### QUOTED PASSAGE
----------

Some small bit of philosophic reflection is due about economies and these wars. What government economists have been recently schpeeling as empirical gospel is quite telling when splashed like a Rorschach ink blot upon the pages of history.
From American Epoch, A History of the United States Since the 1890s, Arthur S Link, William B. Catton, 1955, 1963, 1965, 1966, Alfred A Knopf, Inc., publisher, cc# 83-12398, Part III: Second World War and Uncertain Peace Chapter 23 The Second World War: The American Home Front [Section] 178. Mobilizing Manpower for War
[...] All told, draft boards registered some 31,000,000 men, of whom 9,867,707 were inducted into service. Including volunteers, a total of 15,145,115 men and women served in the armed services before the end of the war - [...]
[Section] 183. The Greatest Tax Bill in History
Americans accustomed to normal federal expenditures of about $8,000,000,000 annually during the 1930's found it difficult to comprehend the magnitude of federal spending during the Second World War. Federal expenditures aggregated $321,212,605,000 from 1941 to 1945. [...]
It was, as the President [FDR] said, "the greatest tax bill in American history," designed to raise more than $7,000,000,000 in additional revenue annually, a sum exceeding total federal revenues in any peacetime year before 1941. The measure increased the combined corporate income tax to a maximum of 40 per cent, raised the excess profits tax to a flat 90 per cent, and provided for a postwar refund of 10 per cent of excess profits paid. [...]
In retrospect, perhaps the most significant aspect of the tax program from 1941 to 1945 was the way it reflected the nation's conviction that a war for survival should not become a war for the enrichment of the few. There could be no "swollen fortunes" when the federal [graduated] income tax reached a maximum of 94% of total net income, to say nothing of state income and local property taxes. Indeed, the nation's top 5 per cent of income receivers suffered their severest relative economic losses in the history of the country during this period. Their share of the disposable income declined from 25.7 percent in 1940 to 15.9 per cent in 1944. And with an excess profits tax of 95% and corporation income taxes reaching a maximum of [a later] 50 per cent, there were few cases of "swollen profits." Net corporation income was $9,400,000,000 in 1941 and 1942, increased slightly in 1943 and 1944, and fell back again to $8,500,000,000 in 1945. Dividends increased hardly at all during the same period.

----------

### SUPPLIED RECORDS
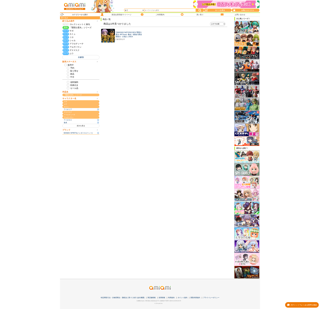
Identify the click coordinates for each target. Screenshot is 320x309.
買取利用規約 (195, 298)
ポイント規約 (182, 298)
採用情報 (162, 298)
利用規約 (171, 298)
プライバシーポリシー (211, 298)
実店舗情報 (152, 298)
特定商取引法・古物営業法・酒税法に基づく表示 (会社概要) (122, 298)
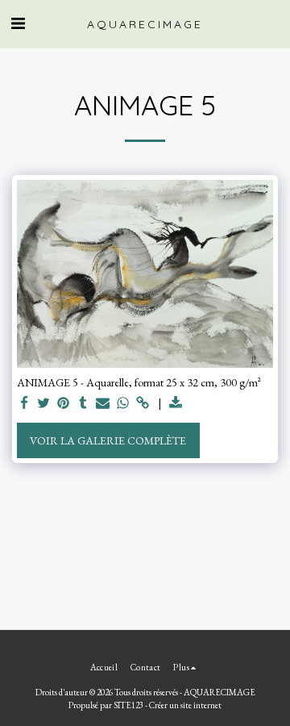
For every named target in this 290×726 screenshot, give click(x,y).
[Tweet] (44, 403)
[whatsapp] (123, 403)
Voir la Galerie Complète (108, 440)
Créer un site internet (185, 705)
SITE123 (128, 705)
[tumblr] (84, 403)
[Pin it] (63, 403)
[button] (17, 23)
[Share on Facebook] (24, 403)
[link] (142, 403)
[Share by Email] (103, 403)
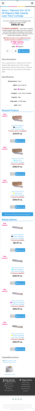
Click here (26, 40)
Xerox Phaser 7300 (9, 374)
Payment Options (25, 386)
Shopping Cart (10, 386)
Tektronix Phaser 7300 (9, 362)
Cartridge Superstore (17, 404)
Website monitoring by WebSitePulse (17, 409)
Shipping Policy (26, 384)
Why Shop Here (25, 388)
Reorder (10, 388)
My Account (10, 384)
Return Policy (25, 382)
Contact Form (9, 390)
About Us (25, 391)
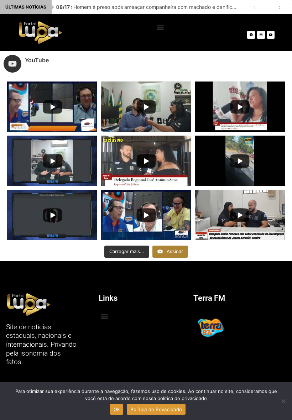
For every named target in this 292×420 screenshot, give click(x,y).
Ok (117, 409)
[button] (160, 27)
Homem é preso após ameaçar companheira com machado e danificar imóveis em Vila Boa (149, 7)
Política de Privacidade (156, 409)
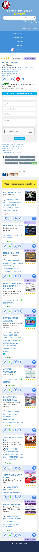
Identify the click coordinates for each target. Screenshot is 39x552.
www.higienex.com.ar (11, 71)
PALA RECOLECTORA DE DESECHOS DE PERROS (20, 160)
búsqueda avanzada (29, 21)
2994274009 (8, 524)
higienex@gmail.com (10, 73)
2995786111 (8, 382)
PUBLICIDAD (19, 171)
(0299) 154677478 (13, 300)
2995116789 (16, 69)
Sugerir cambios (30, 223)
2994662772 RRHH (10, 210)
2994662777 (17, 207)
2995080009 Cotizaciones (13, 422)
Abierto (8, 241)
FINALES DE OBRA (12, 157)
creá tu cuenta (26, 29)
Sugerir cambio (30, 58)
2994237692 (8, 492)
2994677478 (8, 303)
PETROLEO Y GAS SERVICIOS (12, 152)
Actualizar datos (18, 37)
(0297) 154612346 (10, 519)
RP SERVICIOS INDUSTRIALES (10, 398)
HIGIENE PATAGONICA (28, 157)
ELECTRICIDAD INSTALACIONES (13, 146)
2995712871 (8, 238)
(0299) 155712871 (13, 235)
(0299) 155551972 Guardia (13, 457)
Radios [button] (19, 45)
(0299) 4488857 (8, 67)
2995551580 (11, 459)
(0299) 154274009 (13, 516)
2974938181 (16, 271)
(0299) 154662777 (10, 202)
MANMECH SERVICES (13, 225)
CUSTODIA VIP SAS (12, 192)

----------

### OBJECTIVE
According to the excerpt on the American home front in the Second World War, what share of disposable income did the nation's top 5 percent of income receivers hold in 1940 and in 1944?

### ANSWER TO THE TASK
25.7 percent in 1940 and 15.9 percent in 1944.